Task -
How do the lines below between the ones holding "Kally’s Mashup Vorher" and "Wohnquartier St. Vinzenz (286, 467)", inclusive, read? Give them again exactly, with no other lines.

++++ Data provided

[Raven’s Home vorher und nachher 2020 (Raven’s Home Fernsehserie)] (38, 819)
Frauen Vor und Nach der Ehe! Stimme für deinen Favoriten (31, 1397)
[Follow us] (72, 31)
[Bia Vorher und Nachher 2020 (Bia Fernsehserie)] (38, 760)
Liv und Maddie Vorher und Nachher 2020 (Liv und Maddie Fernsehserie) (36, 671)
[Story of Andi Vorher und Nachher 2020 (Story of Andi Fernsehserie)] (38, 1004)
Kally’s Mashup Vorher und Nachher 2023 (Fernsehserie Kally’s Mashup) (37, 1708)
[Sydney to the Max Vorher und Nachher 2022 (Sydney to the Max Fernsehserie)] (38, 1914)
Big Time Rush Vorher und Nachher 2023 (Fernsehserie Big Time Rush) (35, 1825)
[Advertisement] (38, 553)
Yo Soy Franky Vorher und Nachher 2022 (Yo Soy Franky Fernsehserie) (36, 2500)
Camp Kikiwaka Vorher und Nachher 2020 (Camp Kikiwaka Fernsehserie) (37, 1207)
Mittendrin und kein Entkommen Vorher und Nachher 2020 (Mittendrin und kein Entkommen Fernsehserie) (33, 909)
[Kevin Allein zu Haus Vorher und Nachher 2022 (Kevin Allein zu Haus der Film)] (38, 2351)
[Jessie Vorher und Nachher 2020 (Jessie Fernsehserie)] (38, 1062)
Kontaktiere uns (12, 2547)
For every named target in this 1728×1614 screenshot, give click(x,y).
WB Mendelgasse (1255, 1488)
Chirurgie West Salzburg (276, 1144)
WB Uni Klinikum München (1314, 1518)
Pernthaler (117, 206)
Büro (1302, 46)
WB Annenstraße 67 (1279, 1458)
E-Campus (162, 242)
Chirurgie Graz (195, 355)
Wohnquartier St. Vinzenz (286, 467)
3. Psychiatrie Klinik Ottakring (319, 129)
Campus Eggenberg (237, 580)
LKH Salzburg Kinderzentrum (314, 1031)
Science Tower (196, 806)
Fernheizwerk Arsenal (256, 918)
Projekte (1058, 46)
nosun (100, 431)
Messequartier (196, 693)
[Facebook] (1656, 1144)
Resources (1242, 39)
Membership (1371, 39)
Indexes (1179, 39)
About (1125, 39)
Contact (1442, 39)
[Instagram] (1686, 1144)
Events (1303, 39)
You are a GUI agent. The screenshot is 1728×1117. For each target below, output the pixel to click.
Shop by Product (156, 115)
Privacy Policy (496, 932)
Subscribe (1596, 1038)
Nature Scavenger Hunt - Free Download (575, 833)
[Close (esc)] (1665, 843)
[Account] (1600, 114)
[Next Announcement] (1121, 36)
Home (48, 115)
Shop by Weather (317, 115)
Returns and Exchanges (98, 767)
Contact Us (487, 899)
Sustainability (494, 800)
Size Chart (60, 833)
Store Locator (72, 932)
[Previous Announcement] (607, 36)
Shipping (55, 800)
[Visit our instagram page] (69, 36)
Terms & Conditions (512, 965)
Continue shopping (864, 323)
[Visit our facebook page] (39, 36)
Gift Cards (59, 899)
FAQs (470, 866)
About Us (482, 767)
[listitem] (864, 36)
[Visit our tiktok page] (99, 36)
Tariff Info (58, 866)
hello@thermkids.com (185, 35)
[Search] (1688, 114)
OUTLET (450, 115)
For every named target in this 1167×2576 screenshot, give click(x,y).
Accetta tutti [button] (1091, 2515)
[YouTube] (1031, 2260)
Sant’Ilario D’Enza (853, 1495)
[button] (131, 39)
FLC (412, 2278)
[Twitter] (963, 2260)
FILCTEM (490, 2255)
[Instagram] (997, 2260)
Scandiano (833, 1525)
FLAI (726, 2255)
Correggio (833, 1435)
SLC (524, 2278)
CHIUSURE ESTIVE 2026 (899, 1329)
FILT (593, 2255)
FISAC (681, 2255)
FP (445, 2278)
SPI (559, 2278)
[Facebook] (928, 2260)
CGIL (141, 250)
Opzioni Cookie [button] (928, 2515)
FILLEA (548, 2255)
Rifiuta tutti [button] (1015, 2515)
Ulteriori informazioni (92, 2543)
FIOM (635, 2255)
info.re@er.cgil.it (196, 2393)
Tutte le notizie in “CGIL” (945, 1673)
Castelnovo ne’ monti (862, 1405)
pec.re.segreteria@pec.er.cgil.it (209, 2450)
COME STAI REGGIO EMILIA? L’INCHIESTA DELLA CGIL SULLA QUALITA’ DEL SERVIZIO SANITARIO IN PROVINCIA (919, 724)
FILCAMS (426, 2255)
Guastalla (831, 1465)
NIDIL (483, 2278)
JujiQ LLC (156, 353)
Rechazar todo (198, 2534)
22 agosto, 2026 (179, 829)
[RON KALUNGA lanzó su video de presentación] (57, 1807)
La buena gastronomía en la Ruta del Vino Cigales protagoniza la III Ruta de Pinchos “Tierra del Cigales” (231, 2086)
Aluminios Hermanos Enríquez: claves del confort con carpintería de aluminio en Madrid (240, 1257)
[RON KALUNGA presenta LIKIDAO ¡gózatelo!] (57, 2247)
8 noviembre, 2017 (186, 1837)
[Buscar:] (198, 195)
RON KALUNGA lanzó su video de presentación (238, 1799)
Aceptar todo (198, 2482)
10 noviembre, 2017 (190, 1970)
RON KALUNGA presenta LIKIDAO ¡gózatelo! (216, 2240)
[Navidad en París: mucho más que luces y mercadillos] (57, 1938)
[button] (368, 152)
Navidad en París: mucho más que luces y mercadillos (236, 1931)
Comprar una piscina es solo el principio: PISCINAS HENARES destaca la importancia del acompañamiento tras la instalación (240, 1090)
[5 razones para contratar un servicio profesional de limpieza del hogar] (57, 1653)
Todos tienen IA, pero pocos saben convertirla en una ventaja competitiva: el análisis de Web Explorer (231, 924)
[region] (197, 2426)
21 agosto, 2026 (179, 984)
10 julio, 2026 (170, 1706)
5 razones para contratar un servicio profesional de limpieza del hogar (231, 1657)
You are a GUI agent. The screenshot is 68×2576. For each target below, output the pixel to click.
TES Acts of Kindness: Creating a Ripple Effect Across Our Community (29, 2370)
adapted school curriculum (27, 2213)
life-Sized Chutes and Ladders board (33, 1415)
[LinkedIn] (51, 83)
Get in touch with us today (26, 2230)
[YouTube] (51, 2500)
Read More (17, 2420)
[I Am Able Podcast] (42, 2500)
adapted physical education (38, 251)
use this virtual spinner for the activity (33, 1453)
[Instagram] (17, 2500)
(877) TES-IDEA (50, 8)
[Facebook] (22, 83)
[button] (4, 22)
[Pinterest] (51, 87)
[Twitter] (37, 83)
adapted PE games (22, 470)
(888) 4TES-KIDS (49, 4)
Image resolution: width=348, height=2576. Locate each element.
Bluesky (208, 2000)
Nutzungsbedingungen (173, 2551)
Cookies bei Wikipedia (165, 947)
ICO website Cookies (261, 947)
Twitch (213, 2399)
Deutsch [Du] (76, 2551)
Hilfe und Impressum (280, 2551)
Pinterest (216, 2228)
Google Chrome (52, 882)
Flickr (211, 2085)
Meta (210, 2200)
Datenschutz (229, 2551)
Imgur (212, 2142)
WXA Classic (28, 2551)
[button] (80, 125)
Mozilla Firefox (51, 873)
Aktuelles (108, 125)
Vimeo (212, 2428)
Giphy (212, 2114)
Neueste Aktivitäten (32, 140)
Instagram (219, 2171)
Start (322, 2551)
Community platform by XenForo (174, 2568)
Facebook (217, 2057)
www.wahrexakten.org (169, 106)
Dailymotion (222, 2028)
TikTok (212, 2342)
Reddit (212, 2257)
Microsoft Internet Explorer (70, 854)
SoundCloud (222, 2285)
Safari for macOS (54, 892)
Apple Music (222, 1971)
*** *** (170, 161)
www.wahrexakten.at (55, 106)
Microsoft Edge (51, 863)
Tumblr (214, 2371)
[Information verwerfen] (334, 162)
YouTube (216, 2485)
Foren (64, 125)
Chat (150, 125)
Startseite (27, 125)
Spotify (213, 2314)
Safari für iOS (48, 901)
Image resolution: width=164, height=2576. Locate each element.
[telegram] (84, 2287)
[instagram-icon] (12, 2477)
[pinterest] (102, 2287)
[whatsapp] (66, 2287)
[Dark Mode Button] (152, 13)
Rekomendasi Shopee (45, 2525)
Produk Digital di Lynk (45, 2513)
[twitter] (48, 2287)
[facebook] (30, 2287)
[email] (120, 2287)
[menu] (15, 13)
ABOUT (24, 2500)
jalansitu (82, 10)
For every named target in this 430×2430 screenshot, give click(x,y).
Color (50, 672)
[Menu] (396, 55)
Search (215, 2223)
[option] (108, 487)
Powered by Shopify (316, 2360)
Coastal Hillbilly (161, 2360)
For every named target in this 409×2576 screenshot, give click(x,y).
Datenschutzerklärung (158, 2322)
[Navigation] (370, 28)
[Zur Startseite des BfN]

++++++++

Answer to this exercise -
Kally’s Mashup Vorher und Nachher 2023 (Fernsehserie Kally’s Mashup) (37, 1708)
[Sydney to the Max Vorher und Nachher 2022 (Sydney to the Max Fernsehserie)] (38, 1914)
Big Time Rush Vorher und Nachher 2023 (Fernsehserie Big Time Rush) (35, 1825)
[Advertisement] (38, 553)
Yo Soy Franky Vorher und Nachher 2022 (Yo Soy Franky Fernsehserie) (36, 2500)
Camp Kikiwaka Vorher und Nachher 2020 (Camp Kikiwaka Fernsehserie) (37, 1207)
Mittendrin und kein Entkommen Vorher und Nachher 2020 (Mittendrin und kein Entkommen Fernsehserie) (33, 909)
[Kevin Allein zu Haus Vorher und Nachher 2022 (Kevin Allein zu Haus der Film)] (38, 2351)
[Jessie Vorher und Nachher 2020 (Jessie Fernsehserie)] (38, 1062)
Kontaktiere uns (12, 2547)
For every named target in this 1728×1614 screenshot, give click(x,y).
WB Mendelgasse (1255, 1488)
Chirurgie West Salzburg (276, 1144)
WB Uni Klinikum München (1314, 1518)
Pernthaler (117, 206)
Büro (1302, 46)
WB Annenstraße 67 (1279, 1458)
E-Campus (162, 242)
Chirurgie Graz (195, 355)
Wohnquartier St. Vinzenz (286, 467)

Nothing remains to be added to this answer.